Its third merger, in 2018, resulting in SNG Grant Thornton opened up the home-grown firm to a new set of opportunities and challenges which requires a deft approach to change management. This includes managing the alignment of its frameworks, policies and procedures to the standards of the global Grant Thornton network. It also allows the firm to leverage investments in technology, among other tools required, to deliver quality services to a global client base made accessible by a mutual referral relationship. The successful management of these changes, among others, also allows the firm to prepare for opportunities inherent in MAFR. The regulations require audit clients to limit relationships with their auditors to a term of 10 years. While this will result in SNG Grant Thornton being rotated out of its existing client relationships, it also allows it to branch out − making its service offering available to clients it may otherwise not have had the opportunity to serve.

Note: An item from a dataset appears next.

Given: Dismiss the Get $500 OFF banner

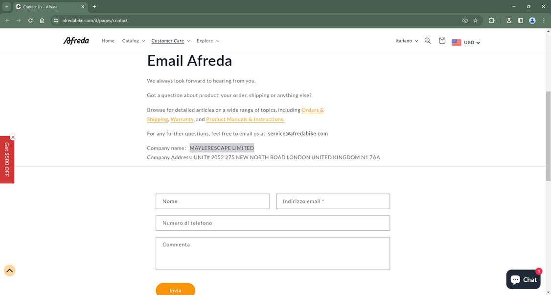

With his eyes trained on the future, Sekese shares that he is now focused on succession. He counts The growth mindset as one of his favourite books for having taught him the necessity of matching people with their potential. He elaborates that he is looking to build ‘a cadre of leaders’ through the firm’s succession processes. In going forward, he has reached out to retired business leaders for advice on how to achieve the goal of ‘building an institution that isn’t dependent on personalities’. This indicates a desire to pay forward the benefits of mentorship, something which he enjoyed from his relationship with Sango Ntsaluba. It bodes well for the development of a joint culture between the firms formerly known as SizweNtsalubaGobodo and Grant Thornton − currently trading as SNG Grant Thornton – under the motto ‘An instinct for growth’.